The settings subsystem is part of the solution space but was introduced to the discussion. That's why I voted against having to depend on the settings subsystem for all configuration as it severly limits extensibility of the config subsystem and introduces unnecessary complexity and resource usage to certain use cases like tests or simple custom applications that otherwise won't need it. I vote for technology that allows us to flexibly merge/split serialization from/to any sources/targets depending on specific application requirements. Several technologies with excellent UX exist for all proposed serialization formats to implement such a merge/split from/to a common intermediate representation.

I mentioned that as a bonus, this will make it easier to switch between alternative source and target representations at dev-time (e.g. for easy reproduction of bugs and debugging with minimal dependencies).

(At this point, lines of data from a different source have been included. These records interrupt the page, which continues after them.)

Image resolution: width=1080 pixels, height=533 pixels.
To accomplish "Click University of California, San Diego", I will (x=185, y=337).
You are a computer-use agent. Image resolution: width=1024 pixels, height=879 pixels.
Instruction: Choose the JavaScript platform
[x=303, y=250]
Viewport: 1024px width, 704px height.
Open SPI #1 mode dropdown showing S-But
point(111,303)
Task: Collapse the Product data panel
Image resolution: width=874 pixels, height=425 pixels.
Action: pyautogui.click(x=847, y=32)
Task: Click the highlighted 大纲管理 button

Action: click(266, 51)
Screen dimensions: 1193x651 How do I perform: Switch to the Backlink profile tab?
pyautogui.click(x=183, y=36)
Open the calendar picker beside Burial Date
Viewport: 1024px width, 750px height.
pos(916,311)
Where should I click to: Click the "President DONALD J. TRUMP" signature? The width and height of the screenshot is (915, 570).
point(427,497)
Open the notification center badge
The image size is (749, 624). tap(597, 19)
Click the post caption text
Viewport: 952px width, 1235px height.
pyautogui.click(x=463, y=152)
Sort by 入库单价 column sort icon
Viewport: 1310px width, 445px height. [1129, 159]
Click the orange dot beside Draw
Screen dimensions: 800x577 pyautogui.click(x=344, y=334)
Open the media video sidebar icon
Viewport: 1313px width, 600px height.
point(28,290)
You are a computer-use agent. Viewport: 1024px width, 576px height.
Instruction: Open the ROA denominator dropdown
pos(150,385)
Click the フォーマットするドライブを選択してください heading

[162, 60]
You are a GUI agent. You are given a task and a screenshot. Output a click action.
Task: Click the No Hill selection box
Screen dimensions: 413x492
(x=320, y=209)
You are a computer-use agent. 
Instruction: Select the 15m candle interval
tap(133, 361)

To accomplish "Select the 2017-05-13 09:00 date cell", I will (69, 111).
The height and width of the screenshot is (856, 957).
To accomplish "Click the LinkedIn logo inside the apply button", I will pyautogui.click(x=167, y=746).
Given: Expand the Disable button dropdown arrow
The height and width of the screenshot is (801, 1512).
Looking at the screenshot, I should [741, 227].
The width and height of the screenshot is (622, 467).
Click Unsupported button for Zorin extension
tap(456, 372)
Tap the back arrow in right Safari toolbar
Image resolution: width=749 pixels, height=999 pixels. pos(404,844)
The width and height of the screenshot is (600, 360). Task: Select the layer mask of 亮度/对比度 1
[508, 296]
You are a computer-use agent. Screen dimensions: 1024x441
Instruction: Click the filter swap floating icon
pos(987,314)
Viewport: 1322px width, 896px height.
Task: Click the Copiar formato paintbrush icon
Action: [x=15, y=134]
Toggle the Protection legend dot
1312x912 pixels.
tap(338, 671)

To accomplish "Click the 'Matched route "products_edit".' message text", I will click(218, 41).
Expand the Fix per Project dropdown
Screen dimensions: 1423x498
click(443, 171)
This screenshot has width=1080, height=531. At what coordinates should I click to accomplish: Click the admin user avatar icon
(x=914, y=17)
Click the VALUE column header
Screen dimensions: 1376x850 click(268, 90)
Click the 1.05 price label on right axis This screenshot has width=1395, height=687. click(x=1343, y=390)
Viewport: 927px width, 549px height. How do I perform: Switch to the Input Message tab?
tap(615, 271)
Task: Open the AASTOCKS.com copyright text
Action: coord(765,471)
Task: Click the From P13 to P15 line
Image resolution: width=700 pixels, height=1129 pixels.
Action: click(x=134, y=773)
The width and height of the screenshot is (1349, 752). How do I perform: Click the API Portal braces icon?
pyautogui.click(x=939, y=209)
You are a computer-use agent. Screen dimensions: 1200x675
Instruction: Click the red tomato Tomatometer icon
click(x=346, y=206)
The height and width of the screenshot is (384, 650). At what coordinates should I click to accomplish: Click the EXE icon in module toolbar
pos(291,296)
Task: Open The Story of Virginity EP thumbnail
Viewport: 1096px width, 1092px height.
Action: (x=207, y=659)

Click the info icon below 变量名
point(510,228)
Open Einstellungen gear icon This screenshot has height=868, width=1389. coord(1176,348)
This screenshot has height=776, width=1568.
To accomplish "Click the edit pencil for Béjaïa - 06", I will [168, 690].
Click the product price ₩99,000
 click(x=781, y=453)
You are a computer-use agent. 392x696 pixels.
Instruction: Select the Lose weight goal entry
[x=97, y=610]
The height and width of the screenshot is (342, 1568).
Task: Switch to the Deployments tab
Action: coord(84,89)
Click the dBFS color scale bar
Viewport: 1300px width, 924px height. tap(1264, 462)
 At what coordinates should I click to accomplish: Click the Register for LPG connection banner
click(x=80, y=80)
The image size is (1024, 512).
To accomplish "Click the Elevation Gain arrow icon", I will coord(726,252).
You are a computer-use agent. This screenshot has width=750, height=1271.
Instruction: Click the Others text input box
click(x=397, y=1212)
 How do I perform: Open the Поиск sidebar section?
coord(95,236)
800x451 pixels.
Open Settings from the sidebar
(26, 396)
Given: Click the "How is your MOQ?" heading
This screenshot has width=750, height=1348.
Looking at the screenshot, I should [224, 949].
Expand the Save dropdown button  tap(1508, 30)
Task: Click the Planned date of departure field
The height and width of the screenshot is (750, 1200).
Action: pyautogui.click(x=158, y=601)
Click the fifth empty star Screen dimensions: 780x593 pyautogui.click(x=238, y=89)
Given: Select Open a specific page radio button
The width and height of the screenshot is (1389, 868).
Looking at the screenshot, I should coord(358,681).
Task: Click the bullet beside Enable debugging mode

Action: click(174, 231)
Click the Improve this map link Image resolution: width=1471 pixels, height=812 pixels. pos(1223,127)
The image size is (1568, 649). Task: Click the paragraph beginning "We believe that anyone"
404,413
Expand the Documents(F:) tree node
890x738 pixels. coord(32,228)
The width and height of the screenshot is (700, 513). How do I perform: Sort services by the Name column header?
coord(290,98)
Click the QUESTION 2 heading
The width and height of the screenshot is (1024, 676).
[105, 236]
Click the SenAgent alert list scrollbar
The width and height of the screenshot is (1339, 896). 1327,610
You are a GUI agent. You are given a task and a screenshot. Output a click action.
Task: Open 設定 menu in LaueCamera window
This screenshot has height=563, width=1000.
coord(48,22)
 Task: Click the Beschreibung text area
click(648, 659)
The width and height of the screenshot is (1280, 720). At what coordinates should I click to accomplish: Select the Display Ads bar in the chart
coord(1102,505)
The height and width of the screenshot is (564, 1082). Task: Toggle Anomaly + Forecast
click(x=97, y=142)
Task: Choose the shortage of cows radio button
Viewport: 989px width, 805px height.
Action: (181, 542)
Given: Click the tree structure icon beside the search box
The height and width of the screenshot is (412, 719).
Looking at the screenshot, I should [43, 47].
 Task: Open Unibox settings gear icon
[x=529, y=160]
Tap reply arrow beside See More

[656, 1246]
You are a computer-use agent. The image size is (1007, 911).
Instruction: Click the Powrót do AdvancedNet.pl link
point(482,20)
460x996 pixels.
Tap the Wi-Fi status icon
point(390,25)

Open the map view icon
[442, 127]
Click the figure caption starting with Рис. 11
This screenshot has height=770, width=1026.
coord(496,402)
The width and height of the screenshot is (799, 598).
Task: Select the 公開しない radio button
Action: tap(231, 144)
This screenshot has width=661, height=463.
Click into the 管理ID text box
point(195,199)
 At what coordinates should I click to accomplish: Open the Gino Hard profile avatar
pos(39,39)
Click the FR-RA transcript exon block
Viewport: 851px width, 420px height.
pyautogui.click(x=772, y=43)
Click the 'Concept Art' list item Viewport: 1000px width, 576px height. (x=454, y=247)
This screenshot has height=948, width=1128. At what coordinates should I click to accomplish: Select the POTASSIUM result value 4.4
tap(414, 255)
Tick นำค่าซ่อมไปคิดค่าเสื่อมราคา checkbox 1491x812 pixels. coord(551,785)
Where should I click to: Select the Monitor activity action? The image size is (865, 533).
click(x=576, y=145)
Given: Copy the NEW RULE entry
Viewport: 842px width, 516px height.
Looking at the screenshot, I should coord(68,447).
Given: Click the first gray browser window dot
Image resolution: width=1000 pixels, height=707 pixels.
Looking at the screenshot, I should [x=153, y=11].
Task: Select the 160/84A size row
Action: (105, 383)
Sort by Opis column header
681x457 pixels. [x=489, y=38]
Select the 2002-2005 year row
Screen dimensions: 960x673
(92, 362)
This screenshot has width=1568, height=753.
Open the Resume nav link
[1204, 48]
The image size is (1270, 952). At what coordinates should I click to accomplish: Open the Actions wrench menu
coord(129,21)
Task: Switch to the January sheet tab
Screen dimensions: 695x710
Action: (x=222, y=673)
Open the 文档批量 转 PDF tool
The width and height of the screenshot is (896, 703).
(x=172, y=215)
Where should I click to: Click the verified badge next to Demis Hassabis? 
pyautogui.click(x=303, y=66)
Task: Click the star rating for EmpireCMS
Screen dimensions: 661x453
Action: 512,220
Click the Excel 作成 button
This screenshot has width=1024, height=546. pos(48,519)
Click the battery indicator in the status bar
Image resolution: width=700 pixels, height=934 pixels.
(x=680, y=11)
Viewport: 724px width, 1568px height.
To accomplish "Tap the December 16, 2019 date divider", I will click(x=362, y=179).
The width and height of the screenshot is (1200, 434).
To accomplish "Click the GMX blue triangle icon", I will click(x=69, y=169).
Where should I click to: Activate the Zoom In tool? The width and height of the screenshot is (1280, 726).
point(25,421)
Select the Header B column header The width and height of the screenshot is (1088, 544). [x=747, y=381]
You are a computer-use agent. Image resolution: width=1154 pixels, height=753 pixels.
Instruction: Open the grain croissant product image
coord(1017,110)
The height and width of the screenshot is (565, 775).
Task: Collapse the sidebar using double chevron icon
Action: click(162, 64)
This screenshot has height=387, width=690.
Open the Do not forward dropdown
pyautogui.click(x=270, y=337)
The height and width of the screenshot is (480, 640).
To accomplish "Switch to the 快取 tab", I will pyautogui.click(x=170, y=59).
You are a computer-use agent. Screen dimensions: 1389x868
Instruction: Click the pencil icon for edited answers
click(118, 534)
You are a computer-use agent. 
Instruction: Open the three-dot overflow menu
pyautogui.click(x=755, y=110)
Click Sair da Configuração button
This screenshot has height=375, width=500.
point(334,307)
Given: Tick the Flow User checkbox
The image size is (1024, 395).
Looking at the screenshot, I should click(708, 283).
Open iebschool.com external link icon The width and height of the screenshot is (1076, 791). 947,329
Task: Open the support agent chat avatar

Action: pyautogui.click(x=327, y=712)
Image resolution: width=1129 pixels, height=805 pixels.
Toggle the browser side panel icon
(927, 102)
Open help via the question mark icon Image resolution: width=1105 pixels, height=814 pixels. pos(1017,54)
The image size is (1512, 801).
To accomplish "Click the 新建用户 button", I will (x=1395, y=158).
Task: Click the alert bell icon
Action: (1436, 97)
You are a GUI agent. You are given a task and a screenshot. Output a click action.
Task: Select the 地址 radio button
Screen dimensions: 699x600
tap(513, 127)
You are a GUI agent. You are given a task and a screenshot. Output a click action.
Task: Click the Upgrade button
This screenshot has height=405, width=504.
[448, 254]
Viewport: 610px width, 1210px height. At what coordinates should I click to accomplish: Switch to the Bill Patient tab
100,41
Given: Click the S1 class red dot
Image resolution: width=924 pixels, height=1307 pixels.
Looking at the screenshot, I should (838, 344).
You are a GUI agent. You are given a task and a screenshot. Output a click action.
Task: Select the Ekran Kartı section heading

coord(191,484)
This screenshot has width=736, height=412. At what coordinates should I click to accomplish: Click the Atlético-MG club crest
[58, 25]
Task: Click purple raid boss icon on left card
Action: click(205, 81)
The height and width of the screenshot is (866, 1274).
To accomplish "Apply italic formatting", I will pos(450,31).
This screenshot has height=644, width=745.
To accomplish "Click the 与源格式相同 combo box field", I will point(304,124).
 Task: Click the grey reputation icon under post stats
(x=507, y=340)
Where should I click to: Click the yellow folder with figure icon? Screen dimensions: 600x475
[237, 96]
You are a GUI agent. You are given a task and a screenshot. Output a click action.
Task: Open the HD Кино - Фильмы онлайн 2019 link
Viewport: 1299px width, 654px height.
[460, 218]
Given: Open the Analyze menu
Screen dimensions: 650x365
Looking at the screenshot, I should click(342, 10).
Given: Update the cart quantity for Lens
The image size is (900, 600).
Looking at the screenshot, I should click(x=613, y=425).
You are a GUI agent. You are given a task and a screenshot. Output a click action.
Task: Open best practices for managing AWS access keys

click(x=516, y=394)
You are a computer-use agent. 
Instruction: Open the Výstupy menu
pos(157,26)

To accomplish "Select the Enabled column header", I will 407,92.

@fgrandel reminds us of the provisioning use case for Bluetooth Mesh

Not only B. Mesh, my comment was including BLE proper as both seem to support the settings subsystem as config target according to @jhedberg. This becomes even more interesting when adding secure storage or large-scale provisioning systems as possible config sources. I also mentioned several other immedately relevant use cases introduced to the discussion by others and that are not yet part of the use case list.

@nashif talks about the developer experience: language, syntax, tooling can all be shared.

I added to this that IMO tooling will be 90% of the maintenance effort and will be mostly shared between all use cases discussed so far (including init and net config). Assuming a common intermediate representation, sourcing from different formats and serializing into different targets can be added flexibly at very low cost. A common intermediate representation will help to debug the configuration space (similarly to .config and merged DTS) no matter whether done in YAML, JSON or DT.

I therefore vote for extracting and re-using existing DT tooling (not format) and re-use it for whatever configuration system and hopefully common intermediate format we decide upon. Any addition to the DT and/or config world will then equally profit both sides, ie. we can expect that DT tooling will benefit from improvements in the config area, too (e.g. UX improvements, validations, bindings, documentation, etc.). This also has obvious advantages from the user perspective as a lot of target-side and tooling knowledge could be re-used, independently of context.

UPDATE: To clarify as I was probably misunderstood here - I didn't argue for any specific tooling solution here although I admit that I can be read that way. I was just arguing to share tooling among different configuration requirements which is in the problem space, not in the implementation space as I'm not saying anything specific about how such shared tooling should look in the end. OTOH let's be realistic: Any shared tooling will need to build on top of what we have but I admit that such a statement is in the solution space and not required right now. So sorry if I was misread in that sense.

As long as those use cases and basic requirements (including those mentioned in my first comment) are not explicitly made part of the RFC I'll find it very hard to agree to any configuration system. They are all immediately relevant to the initial use cases mentioned by the OP and are therefore part of a "minimal set" as required by this issue. And please note that none of those requirements favors DT over YAML (or whatever other solution space technology) in any way.

UPDATE: Edited to ensure feedback given further down has been included in the argument.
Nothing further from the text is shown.